The class of more than 70 academy graduates is the department's largest graduating class in three years.

The new Philadelphia Police officers come amid a shortage of hundreds of police.
The new Philadelphia Police officers come amid a shortage of hundreds of police.Read moreJose F. Moreno / Staff Photographer

The Philadelphia Police Department got 72 new officers Friday when its largest class of recruits in three years graduated from the academy, an infusion of personnel that comes amid a shortage of hundreds of officers.

Police Commissioner Danielle Outlaw welcomed the graduates during a ceremony at Temple University, acknowledging that they’re joining the force as the city is simultaneously experiencing a staffing crisis and a surge in gun violence, saying: “It’s been a pretty difficult time to be a police officer.”

“The narrative over the past few years surrounding police hasn’t always been positive or supportive,” she added. “At a time when it could have been easier to pick a different profession ... you chose to pick something that wasn’t so popular, because you answered your call to serve.”

The Philadelphia Police Department has faced a critical shortage of officers for months. There are more than 500 officer vacancies, and hundreds more are out on injury claims, meaning the force is nearly 1,300 officers short of its full complement of 6,380.

At the same time, the city is experiencing its worst gun violence crisis in generations, and Outlaw has tied the staffing problem to the department’s ability to fight crime. Shootings surged dramatically in mid-2020, and last year was the deadliest on record, with 562 people killed. Homicides are continuing this year at a similar pace.

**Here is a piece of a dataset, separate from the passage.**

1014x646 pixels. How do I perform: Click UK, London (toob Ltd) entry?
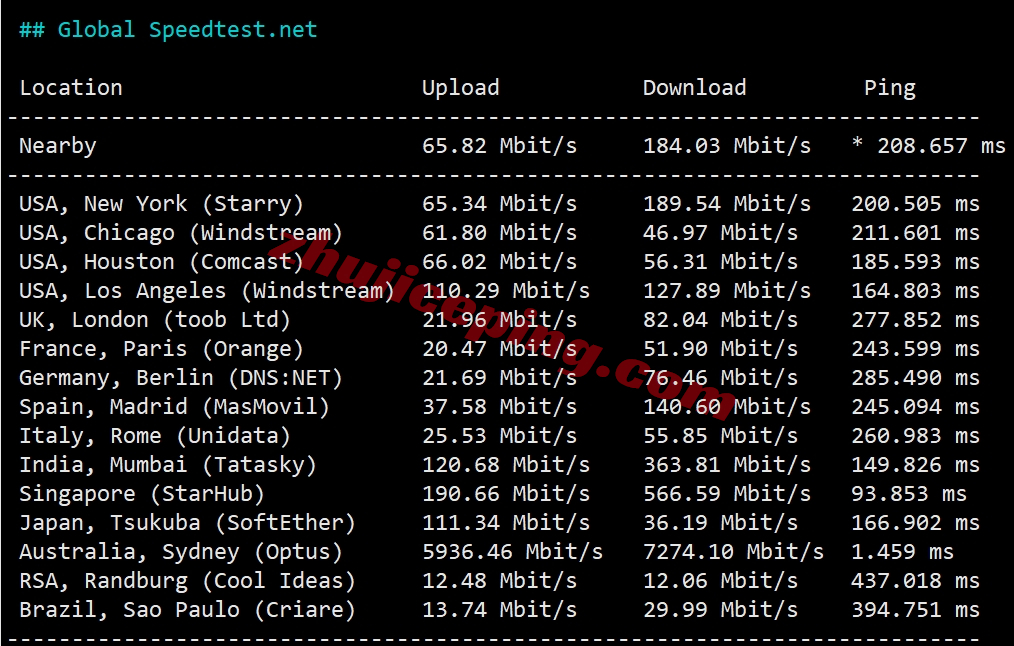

Part of the police shortage can be attributed to a steep decline in hiring during the pandemic, though recruiting officers was a struggle even before 2020. In 2019, four recruiting classes saw an average of just 57 graduates.

» READ MORE: Philadelphia city services reach crisis point as 1 in 7 municipal jobs sit vacant

The graduation of 72 cadets represents the largest class in three years. But it’s hardly enough to dent the vacancies, and the shortage is all but certain to get worse. More than 800 officers and civilian employees have set retirement dates within the next four years, and resignations are continuing at an accelerated clip.

The attrition and recruiting struggles aren’t unique to Philadelphia. Across the country, retirements and resignations from police departments soared in 2021, with departments from Pittsburgh to Los Angeles reporting critically low staffing. That’s created soaring demand from a small pipeline.

Mayor Jim Kenney thanked the graduating cadets Friday and vowed his administration would “continue to make necessary investments to ensure that officers have the resources they need to excel while on the force.”

“It is not easy work, but you didn’t enter the academy with that expectation,” he said. “We want to recognize each of you for answering the call.”